Sam fell silent, turned his head to look at Dean; Dean kept his eyes on the ceiling, and after a moment, Sam sighed.

“When we’re ready,” he said.

----

It was after three when Sam started talking again. Dean had no idea how long they’d both been lying there in the darkness, but it felt like the night would never end. His sheets felt stiff and his skin rubbed raw, but it was nothing to what he felt when Sam began to speak.

“In my flashbacks,” said Sam, “it’s not a demon, it’s you.”

Dean froze, feeling all the spit in his mouth dry up instantaneously. GodnoSamno he thought, but he couldn’t speak, couldn’t even make a wordless noise.
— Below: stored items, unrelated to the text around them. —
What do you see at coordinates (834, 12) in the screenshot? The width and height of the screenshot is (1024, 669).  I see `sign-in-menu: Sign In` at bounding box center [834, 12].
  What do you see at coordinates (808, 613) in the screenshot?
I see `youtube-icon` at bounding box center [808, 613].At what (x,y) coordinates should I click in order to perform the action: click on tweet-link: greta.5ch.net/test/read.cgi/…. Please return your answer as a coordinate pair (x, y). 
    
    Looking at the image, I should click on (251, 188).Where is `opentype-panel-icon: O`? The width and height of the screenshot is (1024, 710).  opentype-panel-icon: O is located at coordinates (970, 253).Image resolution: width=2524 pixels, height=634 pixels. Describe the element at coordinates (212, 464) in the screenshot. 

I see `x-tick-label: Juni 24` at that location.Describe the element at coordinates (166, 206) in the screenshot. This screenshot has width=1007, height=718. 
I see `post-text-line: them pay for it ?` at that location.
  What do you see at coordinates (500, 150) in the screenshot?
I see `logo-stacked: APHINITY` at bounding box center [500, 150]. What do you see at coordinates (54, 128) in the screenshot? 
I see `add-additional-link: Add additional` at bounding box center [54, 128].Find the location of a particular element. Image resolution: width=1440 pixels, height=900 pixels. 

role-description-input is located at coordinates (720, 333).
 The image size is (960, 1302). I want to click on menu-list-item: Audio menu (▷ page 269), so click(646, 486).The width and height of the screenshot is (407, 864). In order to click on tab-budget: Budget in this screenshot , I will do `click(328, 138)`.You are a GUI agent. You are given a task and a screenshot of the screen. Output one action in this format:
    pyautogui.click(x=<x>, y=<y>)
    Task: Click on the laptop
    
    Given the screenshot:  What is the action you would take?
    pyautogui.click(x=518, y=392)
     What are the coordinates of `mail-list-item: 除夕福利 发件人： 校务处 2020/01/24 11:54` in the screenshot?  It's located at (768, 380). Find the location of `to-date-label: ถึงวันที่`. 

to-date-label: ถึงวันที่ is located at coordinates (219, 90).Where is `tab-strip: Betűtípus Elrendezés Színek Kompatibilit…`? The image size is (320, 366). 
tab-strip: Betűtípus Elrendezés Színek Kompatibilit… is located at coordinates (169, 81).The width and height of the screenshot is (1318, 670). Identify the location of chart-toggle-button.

“You’re always... smiling,” said Sam, and it was weird, it was like he didn’t even really know he was talking, like he’d switched off and just let it all spill out. And then he just talked, words falling over one another, sometimes coherent, sometimes not, and Dean, after his initial terror Dean gritted his teeth and listened, because that was what Sam needed from him (that was what they both needed, God, Dean didn’t want to know, but he needed to, he needed it), and it didn’t all make sense, even some parts that did didn’t really register in Dean’s brain, but when Sam was finished, Dean knew, he knew, he felt the fear and the shame and he’d felt them before, God, he knew this feeling. And he hated that Sam felt this way, he would do anything to take it away, but that wasn’t the only thing on his mind.

Sometime around five, Sam fell asleep, and Dean sat up, heart still pounding and can it really just be that simple? and reached for the leaflets where they lay on the nightstand.

He read them in the car, engine purring quietly, heater working properly thank God, because outside was colder than death. His hands still shook, though, as he thumbed through, and the things were smudged and torn, they must have been glossy once but too much reading had put paid to that. The print was small, but some words and phrases leapt out at Dean like they were flashing neon signs. Male rape and involuntary arousal. Flashbacks and experiencing the same emotions as during the original incident. And Dean stared, read the words over and over again, and Jesus Christ, is that it, is that it? And how, how could these worn-out scraps of paper tell him, how could they hold the key to everything that was twisted up and broken inside him? Could it really be that simple?

Dean didn’t know. But he needed to find out.

----

At ten a.m., Dean walked into Horst’s office and sat down on the couch. Horst smiled at him like he always did, the sympathetic asshole.

“Good morning, Dean,” he said. “How are you feeling?”

Dean took a deep breath. “I have these dreams,” he said.